On product overhang: Felix argues the overhang in product is bigger than in models. Current models are already quite capable of running knowledge work on long time horizons and high complexity. The gap is in packaging those capabilities and helping organizations reorganize their work to use them. When visiting customers, he rarely thinks the model needs to be better — more often the problem is exposing the right UI and onboarding.

On Co-work’s genesis: Felix gained conviction over the December 2025 holidays watching non-developers pick up Claude Code. His colleague Boris Churnney pushed him to ship something by Friday — Felix negotiated to Monday. The team sprinted for 10 days. Co-work is fundamentally Claude Code given a virtual machine, providing sandboxing (security guarantees) and a developer environment Claude can set up without touching the user’s computer.

On skills: Just markdown text files explaining how to do things. Felix’s example is booking flights — you write down the company’s travel vendor, policies, and personal preferences (avoid redeyes, prefer the 4pm SF to NY flight). The model follows the instructions. Memory works the same way — just text files where the model writes down pertinent information.

On local vs cloud: Felix argues for local operation because (1) your Chrome sessions and logins are useful to the agent but you shouldn’t trust one company with all passwords, and (2) the world isn’t ready — banks will lock your account if they see logins from both your computer and a data center. Even after acquiring Versep for computer use, the thesis remains: meet users where they work.

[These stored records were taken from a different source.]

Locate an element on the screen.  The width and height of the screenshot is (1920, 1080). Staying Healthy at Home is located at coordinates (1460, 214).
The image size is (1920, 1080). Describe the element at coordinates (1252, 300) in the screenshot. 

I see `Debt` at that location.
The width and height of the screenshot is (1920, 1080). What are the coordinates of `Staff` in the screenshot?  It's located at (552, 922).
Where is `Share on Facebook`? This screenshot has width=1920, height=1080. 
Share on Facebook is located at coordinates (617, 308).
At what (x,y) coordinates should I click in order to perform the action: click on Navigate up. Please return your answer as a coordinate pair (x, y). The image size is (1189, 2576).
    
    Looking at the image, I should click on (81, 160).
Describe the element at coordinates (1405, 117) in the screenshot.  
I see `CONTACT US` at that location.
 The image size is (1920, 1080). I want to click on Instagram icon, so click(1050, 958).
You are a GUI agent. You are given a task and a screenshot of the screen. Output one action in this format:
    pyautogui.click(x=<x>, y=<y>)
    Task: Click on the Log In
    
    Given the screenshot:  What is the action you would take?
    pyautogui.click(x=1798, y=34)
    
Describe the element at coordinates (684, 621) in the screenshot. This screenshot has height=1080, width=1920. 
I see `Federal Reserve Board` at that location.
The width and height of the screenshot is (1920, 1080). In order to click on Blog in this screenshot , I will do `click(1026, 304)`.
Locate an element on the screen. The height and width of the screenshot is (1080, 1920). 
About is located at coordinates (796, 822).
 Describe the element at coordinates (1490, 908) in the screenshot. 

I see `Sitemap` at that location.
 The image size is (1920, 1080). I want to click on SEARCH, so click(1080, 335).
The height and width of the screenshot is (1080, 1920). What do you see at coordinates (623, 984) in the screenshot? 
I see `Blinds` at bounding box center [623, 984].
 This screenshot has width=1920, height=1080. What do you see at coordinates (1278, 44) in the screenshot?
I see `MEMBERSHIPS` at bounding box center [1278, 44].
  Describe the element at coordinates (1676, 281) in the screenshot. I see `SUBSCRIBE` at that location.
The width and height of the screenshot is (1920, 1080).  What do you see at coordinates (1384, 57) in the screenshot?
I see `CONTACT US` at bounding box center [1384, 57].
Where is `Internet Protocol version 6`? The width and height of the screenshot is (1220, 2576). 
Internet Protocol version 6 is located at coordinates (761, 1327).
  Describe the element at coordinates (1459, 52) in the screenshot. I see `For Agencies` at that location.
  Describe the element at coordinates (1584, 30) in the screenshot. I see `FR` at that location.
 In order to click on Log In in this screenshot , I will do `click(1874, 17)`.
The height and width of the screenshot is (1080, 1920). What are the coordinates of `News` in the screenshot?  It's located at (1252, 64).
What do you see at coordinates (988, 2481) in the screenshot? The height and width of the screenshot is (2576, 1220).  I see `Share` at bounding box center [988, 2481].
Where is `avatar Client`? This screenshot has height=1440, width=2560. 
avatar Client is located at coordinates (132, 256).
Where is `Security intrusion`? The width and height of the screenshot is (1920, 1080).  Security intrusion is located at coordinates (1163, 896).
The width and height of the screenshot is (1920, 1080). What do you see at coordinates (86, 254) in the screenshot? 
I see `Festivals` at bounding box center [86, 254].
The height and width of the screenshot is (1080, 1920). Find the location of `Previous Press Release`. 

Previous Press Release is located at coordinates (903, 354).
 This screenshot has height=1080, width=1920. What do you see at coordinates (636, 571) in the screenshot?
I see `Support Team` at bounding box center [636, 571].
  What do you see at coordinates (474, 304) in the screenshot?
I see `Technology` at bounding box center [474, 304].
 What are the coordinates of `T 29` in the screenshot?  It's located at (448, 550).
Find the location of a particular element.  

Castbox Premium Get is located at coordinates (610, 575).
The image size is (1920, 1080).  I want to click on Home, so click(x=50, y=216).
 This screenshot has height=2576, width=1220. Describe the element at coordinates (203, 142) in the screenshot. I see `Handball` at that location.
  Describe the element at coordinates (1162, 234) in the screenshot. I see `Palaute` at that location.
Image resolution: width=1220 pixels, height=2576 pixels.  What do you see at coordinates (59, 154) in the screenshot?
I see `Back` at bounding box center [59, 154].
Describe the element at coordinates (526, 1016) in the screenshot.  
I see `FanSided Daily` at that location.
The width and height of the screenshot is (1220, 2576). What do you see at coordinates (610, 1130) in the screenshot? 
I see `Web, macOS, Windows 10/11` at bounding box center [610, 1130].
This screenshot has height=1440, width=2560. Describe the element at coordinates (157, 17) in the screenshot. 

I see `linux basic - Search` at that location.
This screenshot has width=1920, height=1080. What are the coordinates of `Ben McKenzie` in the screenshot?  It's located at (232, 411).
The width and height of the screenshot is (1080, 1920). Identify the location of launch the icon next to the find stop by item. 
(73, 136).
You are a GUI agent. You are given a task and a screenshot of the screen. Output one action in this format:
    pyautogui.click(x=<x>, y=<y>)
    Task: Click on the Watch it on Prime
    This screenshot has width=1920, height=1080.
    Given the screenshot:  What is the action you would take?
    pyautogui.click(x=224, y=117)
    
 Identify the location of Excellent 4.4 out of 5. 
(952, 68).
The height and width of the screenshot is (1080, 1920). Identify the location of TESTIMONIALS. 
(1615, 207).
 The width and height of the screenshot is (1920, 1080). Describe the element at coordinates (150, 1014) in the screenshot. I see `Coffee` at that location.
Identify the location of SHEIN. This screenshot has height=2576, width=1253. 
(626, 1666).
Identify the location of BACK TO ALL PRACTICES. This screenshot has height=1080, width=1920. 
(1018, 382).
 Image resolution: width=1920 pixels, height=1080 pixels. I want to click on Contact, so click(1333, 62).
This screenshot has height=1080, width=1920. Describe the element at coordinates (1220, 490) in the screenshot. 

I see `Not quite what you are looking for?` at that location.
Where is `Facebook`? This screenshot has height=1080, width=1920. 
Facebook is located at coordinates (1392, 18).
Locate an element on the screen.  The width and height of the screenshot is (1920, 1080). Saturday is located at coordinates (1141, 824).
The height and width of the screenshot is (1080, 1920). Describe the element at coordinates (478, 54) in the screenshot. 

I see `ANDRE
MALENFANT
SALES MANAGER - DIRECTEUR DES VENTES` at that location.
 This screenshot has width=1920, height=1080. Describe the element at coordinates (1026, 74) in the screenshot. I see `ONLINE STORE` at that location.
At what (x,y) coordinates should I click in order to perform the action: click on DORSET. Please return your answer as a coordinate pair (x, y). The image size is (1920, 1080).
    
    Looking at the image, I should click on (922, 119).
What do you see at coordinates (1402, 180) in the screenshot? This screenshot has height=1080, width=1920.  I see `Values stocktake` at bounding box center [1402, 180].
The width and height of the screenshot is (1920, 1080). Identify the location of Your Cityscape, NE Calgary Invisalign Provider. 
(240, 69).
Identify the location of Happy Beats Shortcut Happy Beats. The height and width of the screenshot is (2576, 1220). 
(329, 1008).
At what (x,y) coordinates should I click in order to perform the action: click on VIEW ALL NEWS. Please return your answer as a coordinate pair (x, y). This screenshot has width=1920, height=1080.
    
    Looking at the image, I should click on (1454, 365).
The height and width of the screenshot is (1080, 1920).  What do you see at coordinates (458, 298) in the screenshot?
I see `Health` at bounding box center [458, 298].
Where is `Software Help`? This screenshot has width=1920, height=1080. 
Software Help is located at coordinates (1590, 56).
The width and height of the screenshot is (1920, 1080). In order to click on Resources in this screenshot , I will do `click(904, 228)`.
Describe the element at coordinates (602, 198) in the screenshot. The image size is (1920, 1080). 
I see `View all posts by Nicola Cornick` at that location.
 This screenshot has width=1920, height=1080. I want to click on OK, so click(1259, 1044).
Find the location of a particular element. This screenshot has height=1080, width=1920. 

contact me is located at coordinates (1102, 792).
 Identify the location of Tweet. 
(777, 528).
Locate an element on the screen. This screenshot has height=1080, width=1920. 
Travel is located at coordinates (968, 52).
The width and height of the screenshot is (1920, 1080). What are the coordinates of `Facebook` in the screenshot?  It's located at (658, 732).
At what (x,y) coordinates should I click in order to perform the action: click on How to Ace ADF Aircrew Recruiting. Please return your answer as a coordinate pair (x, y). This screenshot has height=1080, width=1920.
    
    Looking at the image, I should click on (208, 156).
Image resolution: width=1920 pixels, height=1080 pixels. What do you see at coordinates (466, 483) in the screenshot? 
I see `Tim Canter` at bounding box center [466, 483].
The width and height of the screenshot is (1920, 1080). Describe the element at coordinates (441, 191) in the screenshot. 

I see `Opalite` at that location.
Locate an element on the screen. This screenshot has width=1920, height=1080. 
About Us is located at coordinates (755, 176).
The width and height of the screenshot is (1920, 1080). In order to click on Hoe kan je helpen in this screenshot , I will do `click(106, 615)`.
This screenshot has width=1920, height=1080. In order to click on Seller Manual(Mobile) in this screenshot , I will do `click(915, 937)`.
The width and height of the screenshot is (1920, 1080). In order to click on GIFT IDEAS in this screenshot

On trust: Most product features in 2026 are built more for the human than the model. The trust journey starts small — people loved “clean up my desktop” even though it was menial for AI. Then scheduled tasks taught them Claude could work unsupervised. Trust builds from Claude promising output, delivering good output, and not requiring babysitting.

On UX: Felix argues UX is as important as technology. Claude Code’s genesis was “what if Claude but in your terminal” — almost entirely a UX change, same model. Products that resonate most rarely deliver the most raw power. Compares to pre-smartphone era phones with projectors and game pads — good technology is about what you take away, not what you add.

On execution cost: With AI, building prototypes is essentially free. Felix can respond to 10 ideas with “let’s try all 10” instead of “we can work on this next month.” Anthropic has easily 100 different prototypes internally. The bottleneck shifts from execution to alignment — figuring out which prototype to pick, which requires human taste.

On the SaaS apocalypse: The addition of roughly 10-11 skill files for legal and CRM triggered a market collapse. Felix notes he’s not an economist and recommends software engineers not base their work on market reactions.

On what’s left for the software industry: Felix predicts more software, more specialized, with the required skills shifting from speaking the computer’s language to speaking human language. References his time building Electron and VS Code at Microsoft — real developers dismissed VS Code as a toy, but you just don’t need to go that deep into the computer anymore. Notes he looked at assembly zero times this year.

Hot takes: MCP connectors are underrated — the industry moved from MCPs to CLIs but MCPs will prove quite useful as a protocol for separating data from execution. Overhyped: not every product needs a chat sidebar. If starting from scratch: would go after the long tail of Windows 7 devices doing loadbearing work in society, or push AI into the physical world. Believes we’re in the “silly times of mobile phones” — maybe building the Nokia 3320, not yet the iPhone.